Anche a Genova furono centinaia gli ebrei deportati nei campi di concentramento. Ma fu un episodio, in particolare, a sconvolgere la vita della comunità. Un paio di settimane dopo il grande rastrellamento nel quartiere ebraico di Roma del 16 ottobre 1943, che provocò la cattura di quasi duemila civili, anche a Genova partì la caccia all’ebreo. Il 2 novembre le SS irruppero nella sinagoga, costringendo il custode Bino Polacco, sotto la minaccia di uccidere i suoi figli di due e quattro anni, a convocare per il giorno successivo tutti i membri della comunità per una non meglio precisata riunione. Come se non bastasse portarono via il registro degli aderenti. Le cinquanta persone presentatesi all’indomani finirono sui treni diretti ad Auschwitz. La stessa sorte capitò a coloro che furono rintracciati grazie al registro sottratto con la forza. Tra questi, il rabbino capo di Genova, Riccardo Reuven Pacifici: non ha ancora compiuto quarant’anni, ma ricopre la carica già dal 1936.
Riccardo Reuven Pacifici
Fino all’ultimo giorno svolse un’opera fondamentale, attraverso la “delasem”, per aiutare i correligionari in difficoltà. Pacifici aveva già provveduto a trasferire i figli a Firenze, nella speranza di salvarli, quando fu catturato, il 3 novembre, nei pressi di Galleria Mazzini, finendo nelle camere a gas di Auschwitz insieme con la moglie Wanda. Sul luogo della cattura è stata sistemata una “pietra d’inciampo” a memoria di quanto accadde.
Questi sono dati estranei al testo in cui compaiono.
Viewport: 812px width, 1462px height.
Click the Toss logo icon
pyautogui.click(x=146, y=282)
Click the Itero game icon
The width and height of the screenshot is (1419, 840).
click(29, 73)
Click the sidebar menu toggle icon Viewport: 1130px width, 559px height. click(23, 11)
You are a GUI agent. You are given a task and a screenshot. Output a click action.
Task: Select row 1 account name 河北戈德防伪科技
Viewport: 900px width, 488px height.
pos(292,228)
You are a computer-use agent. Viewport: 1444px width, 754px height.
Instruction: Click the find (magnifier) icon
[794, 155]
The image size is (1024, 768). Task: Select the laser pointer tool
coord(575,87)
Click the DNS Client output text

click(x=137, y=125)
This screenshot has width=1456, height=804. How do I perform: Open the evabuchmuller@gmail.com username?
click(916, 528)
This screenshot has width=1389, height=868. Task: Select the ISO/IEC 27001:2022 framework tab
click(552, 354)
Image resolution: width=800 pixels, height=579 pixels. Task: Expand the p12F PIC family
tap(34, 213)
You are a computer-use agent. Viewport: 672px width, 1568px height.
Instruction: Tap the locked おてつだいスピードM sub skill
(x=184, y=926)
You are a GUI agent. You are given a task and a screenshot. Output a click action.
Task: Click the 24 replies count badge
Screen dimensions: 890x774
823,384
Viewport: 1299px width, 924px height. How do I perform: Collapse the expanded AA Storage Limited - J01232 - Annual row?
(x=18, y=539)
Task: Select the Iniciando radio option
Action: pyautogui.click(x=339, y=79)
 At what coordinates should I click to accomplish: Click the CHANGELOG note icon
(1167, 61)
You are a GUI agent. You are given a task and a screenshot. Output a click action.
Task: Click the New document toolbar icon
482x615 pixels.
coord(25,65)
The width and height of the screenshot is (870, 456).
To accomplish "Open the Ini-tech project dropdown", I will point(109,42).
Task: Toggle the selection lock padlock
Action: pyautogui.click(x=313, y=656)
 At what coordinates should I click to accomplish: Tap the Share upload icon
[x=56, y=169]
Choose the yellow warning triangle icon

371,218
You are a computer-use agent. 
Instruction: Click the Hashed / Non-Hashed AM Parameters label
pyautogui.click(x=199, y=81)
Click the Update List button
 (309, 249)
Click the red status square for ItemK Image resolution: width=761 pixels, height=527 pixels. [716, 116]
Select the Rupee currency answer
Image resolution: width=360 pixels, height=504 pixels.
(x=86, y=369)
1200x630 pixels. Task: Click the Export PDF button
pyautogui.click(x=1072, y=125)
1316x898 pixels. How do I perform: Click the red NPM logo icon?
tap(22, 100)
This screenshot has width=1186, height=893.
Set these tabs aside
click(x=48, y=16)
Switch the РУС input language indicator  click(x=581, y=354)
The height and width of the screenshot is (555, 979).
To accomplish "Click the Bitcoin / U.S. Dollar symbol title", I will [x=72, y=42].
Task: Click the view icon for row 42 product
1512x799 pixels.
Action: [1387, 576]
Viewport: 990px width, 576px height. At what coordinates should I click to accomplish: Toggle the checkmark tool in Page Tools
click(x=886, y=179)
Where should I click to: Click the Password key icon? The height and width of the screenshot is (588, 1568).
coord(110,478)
Il rabbino era il padre dello storico Emanuele Pacifici e nonno di Riccardo Pacifici, che sarebbe diventato presidente della Comunità ebraica di Roma dal 2008 al 2015. In questa veste, quest’ultimo ha accolto papi e capi di Stato in visita alla più antica comunità ebraica in Occidente. Lo scorso anno è stato insignito dal Presidente Sergio Mattarella del titolo di Commendatore della Repubblica italiana proprio in virtù di un’attività che lo ha visto in prima linea nella lotta alla xenofobia e all’antisemitismo, così come nella promozione del dialogo tra le diverse religioni.
Un’onorificenza che lo stesso Pacifici ha commentato con commozione e riconoscenza, sottolineando come il titolo rappresenti un omaggio alla memoria di suo nonno, Riccardo Reuven Pacifici, rabbino capo della Comunità ebraica di Genova catturato in Galleria Mazzini: «Fu nominato da Vittorio Emanuele III Cavaliere della Corona d’Italia – ha raccontato Pacifici – e poi, con le leggi razziste, perse i diritti civili e venne privato anche di quell’onorificenza… Infine fu prima torturato e poi trucidato ad Auschwitz». Nel caso del Rabbino capo di Genova, persino un titolo concesso dal Re d’Italia finì nella polvere, calpestato dalle leggi razziali del 1938.